What is required: Please copy out the entries until you have copied the line that contains "(661) 254-7633 (137, 159)", beginning with the first line.

Data in this exercise:

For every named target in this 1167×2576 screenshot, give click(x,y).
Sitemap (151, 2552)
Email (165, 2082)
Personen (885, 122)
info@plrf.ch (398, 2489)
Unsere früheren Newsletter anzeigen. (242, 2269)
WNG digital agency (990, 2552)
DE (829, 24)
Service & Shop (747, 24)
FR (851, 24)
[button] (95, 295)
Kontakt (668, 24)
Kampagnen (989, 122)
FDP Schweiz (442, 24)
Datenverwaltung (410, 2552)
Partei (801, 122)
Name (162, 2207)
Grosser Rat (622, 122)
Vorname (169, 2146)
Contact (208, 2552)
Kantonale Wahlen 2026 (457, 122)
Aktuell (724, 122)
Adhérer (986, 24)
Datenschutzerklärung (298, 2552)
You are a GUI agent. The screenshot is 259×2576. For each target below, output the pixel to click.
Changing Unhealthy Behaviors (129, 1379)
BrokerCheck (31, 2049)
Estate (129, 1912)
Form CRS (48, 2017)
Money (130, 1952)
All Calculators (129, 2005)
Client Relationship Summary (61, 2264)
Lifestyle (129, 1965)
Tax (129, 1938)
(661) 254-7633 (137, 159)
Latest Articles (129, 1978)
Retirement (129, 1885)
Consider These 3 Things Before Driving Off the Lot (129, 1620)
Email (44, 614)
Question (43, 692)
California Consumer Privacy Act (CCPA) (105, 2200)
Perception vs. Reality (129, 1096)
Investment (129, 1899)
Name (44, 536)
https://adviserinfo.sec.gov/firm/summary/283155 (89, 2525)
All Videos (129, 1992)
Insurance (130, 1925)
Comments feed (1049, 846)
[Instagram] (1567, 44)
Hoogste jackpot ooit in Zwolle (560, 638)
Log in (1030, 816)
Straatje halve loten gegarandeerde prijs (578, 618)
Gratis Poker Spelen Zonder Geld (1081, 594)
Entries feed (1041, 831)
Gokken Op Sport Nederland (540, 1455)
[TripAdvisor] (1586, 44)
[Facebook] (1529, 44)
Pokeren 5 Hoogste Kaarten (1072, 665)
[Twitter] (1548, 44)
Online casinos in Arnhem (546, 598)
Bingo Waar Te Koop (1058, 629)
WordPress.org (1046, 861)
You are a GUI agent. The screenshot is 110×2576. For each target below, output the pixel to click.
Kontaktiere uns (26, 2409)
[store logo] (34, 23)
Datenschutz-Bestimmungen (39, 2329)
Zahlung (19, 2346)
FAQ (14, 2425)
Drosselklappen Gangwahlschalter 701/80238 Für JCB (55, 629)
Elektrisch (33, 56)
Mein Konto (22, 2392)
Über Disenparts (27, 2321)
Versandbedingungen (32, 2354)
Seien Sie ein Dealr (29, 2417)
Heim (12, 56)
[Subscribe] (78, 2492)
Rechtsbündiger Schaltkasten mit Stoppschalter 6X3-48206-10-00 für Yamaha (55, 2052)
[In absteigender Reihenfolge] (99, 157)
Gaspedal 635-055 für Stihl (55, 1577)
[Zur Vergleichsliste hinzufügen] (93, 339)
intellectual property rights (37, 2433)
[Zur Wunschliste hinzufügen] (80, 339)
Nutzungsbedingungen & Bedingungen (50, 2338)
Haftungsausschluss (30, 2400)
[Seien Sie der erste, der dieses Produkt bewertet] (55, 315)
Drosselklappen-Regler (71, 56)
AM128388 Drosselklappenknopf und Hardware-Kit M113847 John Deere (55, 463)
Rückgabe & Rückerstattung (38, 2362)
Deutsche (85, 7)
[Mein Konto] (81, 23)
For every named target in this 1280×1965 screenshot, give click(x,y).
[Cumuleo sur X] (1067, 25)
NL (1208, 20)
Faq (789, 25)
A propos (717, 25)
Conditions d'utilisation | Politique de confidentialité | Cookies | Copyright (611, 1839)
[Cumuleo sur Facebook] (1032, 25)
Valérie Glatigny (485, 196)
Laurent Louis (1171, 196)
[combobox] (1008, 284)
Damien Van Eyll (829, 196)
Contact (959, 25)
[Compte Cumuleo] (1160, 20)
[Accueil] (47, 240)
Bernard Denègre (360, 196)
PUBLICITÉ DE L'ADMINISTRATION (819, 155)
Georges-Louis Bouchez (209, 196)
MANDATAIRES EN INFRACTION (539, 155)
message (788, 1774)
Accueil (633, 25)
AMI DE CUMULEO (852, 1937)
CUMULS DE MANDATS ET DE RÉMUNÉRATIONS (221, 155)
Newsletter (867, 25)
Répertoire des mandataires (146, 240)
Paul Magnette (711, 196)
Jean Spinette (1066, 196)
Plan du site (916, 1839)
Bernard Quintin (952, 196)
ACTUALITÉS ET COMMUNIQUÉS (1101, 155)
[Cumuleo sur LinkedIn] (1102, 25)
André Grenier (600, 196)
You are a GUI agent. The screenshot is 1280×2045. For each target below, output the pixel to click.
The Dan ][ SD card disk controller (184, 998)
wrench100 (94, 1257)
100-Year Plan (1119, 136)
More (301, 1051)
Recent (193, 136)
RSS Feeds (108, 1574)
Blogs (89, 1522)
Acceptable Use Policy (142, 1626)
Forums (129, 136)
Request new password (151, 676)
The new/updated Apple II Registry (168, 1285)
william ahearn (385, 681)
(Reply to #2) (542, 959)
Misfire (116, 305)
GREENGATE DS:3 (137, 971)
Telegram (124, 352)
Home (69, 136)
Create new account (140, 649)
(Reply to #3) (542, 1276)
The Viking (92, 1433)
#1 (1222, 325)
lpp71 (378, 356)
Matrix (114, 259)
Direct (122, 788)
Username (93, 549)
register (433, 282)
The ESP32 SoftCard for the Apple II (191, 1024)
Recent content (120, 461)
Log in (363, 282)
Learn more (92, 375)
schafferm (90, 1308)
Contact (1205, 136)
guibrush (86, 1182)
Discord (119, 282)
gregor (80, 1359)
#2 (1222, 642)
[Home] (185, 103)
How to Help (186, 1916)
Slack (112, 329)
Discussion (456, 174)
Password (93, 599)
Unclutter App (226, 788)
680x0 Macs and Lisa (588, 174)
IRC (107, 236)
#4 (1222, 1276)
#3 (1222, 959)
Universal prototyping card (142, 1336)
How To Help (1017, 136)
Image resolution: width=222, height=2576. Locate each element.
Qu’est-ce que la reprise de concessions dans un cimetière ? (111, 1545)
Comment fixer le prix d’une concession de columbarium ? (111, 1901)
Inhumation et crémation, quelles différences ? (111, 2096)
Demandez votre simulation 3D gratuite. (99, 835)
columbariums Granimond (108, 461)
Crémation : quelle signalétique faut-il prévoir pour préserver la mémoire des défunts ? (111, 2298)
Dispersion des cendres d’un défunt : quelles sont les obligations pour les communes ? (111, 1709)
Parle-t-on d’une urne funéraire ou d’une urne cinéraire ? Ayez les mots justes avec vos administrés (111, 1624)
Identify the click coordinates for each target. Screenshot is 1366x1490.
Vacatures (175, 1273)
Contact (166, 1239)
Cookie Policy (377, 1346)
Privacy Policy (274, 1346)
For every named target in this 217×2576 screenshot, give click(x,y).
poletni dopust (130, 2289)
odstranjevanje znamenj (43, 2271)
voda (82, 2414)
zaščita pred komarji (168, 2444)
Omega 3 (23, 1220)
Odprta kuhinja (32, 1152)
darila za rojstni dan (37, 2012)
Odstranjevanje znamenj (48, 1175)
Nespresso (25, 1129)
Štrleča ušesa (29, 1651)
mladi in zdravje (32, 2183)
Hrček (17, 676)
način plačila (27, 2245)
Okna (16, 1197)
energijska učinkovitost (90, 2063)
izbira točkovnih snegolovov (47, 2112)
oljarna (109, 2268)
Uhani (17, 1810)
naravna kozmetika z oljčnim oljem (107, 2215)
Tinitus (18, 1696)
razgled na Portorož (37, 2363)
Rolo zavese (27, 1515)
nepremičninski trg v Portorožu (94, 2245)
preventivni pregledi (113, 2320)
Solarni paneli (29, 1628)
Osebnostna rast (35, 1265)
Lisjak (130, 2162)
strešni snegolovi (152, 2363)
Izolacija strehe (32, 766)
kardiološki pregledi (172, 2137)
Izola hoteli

Exercise output:
For every named target in this 1167×2576 screenshot, give click(x,y).
Sitemap (151, 2552)
Email (165, 2082)
Personen (885, 122)
info@plrf.ch (398, 2489)
Unsere früheren Newsletter anzeigen. (242, 2269)
WNG digital agency (990, 2552)
DE (829, 24)
Service & Shop (747, 24)
FR (851, 24)
[button] (95, 295)
Kontakt (668, 24)
Kampagnen (989, 122)
FDP Schweiz (442, 24)
Datenverwaltung (410, 2552)
Partei (801, 122)
Name (162, 2207)
Grosser Rat (622, 122)
Vorname (169, 2146)
Contact (208, 2552)
Kantonale Wahlen 2026 (457, 122)
Aktuell (724, 122)
Adhérer (986, 24)
Datenschutzerklärung (298, 2552)
You are a GUI agent. The screenshot is 259×2576. For each target below, output the pixel to click.
Changing Unhealthy Behaviors (129, 1379)
BrokerCheck (31, 2049)
Estate (129, 1912)
Form CRS (48, 2017)
Money (130, 1952)
All Calculators (129, 2005)
Client Relationship Summary (61, 2264)
Lifestyle (129, 1965)
Tax (129, 1938)
(661) 254-7633 (137, 159)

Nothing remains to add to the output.